Domestic team information
- 1990–1997: Hertfordshire
- 1987–1988: Bedfordshire
- 1983–1985: Surrey

Career statistics
| Competition | First-class | List A |
| Matches | 11 | 10 |
| Runs scored | 7 | 27 |
| Batting average | 2.33 | 13.50 |
| 100s/50s | –/– | –/– |
| Top score | 6* | 17* |
| Balls bowled | 1,274 | 450 |
| Wickets | 18 | 3 |
| Bowling average | 40.38 | 123.33 |
| 5 wickets in innings | – | – |
| 10 wickets in match | – | – |
| Best bowling | 3/22 | 1/25 |
| Catches/stumpings | 4/– | 2/– |
- Source: Cricinfo, 26 August 2012

= Peter Waterman (cricketer) =

English cricketer (born 1961)

Peter Andrew Waterman (born 26 March 1961) is a former English cricketer.
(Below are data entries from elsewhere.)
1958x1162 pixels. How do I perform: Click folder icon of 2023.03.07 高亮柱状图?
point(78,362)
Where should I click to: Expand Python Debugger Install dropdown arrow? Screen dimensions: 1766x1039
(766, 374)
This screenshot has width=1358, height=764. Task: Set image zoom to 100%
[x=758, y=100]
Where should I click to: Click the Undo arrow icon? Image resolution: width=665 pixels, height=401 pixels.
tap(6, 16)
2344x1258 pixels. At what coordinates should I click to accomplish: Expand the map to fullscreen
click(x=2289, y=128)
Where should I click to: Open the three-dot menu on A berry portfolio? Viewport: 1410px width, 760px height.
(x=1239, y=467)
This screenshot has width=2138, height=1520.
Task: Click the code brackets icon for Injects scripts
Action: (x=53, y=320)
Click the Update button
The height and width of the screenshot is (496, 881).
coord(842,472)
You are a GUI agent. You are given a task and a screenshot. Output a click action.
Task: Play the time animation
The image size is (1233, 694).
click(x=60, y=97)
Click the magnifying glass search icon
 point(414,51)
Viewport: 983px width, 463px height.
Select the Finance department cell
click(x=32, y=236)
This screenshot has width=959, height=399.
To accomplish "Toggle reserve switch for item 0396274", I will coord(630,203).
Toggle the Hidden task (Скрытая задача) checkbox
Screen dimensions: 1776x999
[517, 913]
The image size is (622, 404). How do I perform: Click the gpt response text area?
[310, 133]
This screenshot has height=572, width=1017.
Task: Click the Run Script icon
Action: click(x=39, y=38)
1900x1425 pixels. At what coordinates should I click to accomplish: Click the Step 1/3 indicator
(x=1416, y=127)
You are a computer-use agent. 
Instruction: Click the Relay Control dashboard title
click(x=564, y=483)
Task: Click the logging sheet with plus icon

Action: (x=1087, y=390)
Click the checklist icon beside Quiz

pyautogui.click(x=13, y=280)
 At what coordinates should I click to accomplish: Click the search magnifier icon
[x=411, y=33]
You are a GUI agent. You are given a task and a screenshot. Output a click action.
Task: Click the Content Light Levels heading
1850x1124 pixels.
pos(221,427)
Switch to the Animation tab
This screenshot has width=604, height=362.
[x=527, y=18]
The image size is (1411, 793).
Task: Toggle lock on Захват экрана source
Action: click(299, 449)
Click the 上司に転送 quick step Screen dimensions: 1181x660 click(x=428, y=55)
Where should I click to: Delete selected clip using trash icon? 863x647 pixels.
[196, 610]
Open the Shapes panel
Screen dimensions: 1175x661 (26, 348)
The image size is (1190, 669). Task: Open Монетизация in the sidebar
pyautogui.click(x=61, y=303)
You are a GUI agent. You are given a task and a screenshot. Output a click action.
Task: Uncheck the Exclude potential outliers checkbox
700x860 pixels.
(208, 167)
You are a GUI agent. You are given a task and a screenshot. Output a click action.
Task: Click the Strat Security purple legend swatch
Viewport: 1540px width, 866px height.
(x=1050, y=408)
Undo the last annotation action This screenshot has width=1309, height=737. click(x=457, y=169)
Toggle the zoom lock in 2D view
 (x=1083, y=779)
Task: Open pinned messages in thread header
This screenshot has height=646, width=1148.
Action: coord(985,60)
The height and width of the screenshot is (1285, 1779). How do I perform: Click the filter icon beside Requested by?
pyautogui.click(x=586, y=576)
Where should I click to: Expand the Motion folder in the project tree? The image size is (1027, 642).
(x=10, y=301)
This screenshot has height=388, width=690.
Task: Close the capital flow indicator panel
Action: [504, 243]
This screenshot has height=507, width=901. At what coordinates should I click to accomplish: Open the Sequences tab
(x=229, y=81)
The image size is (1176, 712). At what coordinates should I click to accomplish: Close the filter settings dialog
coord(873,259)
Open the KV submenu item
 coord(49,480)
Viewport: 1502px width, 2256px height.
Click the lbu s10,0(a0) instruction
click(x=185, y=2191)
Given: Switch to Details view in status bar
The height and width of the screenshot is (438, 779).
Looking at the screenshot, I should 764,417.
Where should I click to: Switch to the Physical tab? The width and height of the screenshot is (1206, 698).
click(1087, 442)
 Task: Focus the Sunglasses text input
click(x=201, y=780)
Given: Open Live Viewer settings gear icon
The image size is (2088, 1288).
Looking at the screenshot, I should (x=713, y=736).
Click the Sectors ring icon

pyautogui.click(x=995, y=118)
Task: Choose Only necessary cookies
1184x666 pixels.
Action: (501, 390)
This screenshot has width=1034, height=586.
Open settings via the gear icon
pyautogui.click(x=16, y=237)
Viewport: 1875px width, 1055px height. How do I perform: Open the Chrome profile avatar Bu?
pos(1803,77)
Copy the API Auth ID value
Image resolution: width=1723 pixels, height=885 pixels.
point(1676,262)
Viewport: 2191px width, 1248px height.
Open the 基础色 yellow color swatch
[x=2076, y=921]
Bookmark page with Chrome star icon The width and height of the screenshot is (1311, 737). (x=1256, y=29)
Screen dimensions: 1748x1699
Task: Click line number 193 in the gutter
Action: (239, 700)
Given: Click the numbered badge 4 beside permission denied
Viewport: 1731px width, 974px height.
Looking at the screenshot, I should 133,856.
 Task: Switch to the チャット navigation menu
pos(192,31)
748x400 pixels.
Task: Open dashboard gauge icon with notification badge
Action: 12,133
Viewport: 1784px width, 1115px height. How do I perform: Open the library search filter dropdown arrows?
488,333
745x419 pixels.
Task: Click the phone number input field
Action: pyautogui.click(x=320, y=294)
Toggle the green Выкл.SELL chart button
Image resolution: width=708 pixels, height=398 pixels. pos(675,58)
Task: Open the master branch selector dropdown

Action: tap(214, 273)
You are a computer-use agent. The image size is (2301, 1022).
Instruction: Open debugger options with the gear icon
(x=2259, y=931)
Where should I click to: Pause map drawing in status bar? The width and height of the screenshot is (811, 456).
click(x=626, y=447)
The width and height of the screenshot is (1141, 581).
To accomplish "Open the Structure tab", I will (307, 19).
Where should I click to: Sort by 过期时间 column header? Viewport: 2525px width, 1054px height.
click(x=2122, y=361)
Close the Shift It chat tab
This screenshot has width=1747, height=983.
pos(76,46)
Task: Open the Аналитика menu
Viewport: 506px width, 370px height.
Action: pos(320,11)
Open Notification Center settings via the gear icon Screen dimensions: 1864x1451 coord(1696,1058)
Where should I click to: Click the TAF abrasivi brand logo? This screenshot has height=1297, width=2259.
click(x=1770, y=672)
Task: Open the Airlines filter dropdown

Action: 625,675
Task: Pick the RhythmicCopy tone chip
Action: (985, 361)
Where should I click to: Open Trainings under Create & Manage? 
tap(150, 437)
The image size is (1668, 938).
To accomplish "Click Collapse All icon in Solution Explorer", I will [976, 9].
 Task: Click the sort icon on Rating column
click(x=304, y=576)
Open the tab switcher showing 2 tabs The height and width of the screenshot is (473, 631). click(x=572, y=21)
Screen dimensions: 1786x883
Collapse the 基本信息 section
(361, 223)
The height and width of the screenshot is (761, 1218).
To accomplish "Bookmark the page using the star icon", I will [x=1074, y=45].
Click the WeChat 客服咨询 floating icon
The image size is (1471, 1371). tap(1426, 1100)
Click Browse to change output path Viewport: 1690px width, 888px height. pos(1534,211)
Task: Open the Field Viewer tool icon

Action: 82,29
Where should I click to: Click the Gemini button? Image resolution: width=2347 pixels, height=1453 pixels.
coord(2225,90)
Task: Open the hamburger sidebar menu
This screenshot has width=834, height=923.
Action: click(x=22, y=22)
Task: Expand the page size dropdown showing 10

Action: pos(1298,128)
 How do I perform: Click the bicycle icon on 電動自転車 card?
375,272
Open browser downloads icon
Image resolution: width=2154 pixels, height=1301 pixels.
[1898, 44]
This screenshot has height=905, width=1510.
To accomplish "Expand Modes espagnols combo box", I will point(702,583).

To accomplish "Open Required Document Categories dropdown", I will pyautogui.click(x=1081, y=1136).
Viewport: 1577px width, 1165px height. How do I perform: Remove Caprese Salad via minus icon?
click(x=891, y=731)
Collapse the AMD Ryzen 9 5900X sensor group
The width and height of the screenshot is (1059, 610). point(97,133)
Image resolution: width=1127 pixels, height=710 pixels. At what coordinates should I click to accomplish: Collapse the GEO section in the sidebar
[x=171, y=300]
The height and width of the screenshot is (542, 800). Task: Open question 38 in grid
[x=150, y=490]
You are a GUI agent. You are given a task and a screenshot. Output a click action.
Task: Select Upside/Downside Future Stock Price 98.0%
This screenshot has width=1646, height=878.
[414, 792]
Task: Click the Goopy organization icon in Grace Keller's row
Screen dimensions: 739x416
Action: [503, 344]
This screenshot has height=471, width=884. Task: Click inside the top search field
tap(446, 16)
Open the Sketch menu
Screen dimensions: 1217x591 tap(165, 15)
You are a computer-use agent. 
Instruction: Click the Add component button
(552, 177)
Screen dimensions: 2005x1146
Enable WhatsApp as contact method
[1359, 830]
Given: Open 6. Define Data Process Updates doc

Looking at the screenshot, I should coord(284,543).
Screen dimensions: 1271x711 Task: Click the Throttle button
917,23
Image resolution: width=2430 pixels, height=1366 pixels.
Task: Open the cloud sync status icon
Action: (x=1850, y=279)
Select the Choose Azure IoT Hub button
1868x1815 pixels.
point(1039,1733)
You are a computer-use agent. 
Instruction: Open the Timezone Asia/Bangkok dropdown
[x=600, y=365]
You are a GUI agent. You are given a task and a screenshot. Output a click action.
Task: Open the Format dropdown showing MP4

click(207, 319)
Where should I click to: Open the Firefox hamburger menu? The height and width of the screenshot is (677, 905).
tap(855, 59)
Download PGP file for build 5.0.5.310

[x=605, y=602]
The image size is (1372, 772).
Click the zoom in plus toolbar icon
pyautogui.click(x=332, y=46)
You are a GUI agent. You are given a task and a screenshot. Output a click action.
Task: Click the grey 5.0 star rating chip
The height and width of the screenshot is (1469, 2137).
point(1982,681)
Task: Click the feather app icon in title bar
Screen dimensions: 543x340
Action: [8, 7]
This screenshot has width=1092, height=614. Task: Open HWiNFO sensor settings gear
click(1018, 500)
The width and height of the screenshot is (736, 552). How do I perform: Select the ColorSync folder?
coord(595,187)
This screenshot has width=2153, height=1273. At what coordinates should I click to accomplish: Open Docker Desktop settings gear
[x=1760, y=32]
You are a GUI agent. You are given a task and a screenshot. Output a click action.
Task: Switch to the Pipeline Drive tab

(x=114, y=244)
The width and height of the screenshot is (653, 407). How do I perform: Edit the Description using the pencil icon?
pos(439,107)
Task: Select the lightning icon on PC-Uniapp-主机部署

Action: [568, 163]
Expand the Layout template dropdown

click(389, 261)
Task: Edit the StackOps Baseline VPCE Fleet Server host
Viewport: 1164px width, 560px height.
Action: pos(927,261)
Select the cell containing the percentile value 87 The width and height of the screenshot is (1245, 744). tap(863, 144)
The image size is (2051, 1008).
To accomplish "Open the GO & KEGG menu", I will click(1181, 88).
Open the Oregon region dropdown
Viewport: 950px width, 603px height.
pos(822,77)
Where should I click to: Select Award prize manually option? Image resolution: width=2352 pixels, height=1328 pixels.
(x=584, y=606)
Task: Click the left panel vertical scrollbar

Waterman was a right-handed batsman who bowled right-arm medium-fast. He was born at Pinner, Middlesex.

==Career==
Waterman made his first-class debut for Surrey against Sussex at The Oval in the 1983 County Championship. He made ten further first-class appearances for the county, the last of which came against Gloucestershire in the 1985 County Championship. As a bowler, he took 18 wickets in his eleven first-class matches, which came at an average of 40.38, with best figures of 3/22. His List A debut for Surrey also came in 1983, against the touring New Zealanders. He made nine further List A appearances for the county, the last of which came against Gloucestershire in the 1985 John Player Special League. However, in his ten matches, he only took 3 wickets, which came at an expensive average of 123.33. He left Surrey at the end of the 1985 season.

In 1987, he joined Bedfordshire, making his debut for the county against Cambridgeshire at Fenner's in the Minor Counties Championship. He made ten further Minor Counties Championship appearances for Bedfordshire, the last of which came against Cumberland in the 1988 Minor Counties Championship. He also made one appearance in the MCCA Knockout Trophy, against Suffolk in 1988. He later joined Hertfordshire, making his debut for the county in the 1990 Minor Counties Championship against Northumberland at Osborne Avenue, Jesmond. He made 24 further appearances in the Minor Counties Championship for the county, the last of which came against Lincolnshire in 1997. He also made seven MCCA Knockout Trophy appearances for Hertfordshire.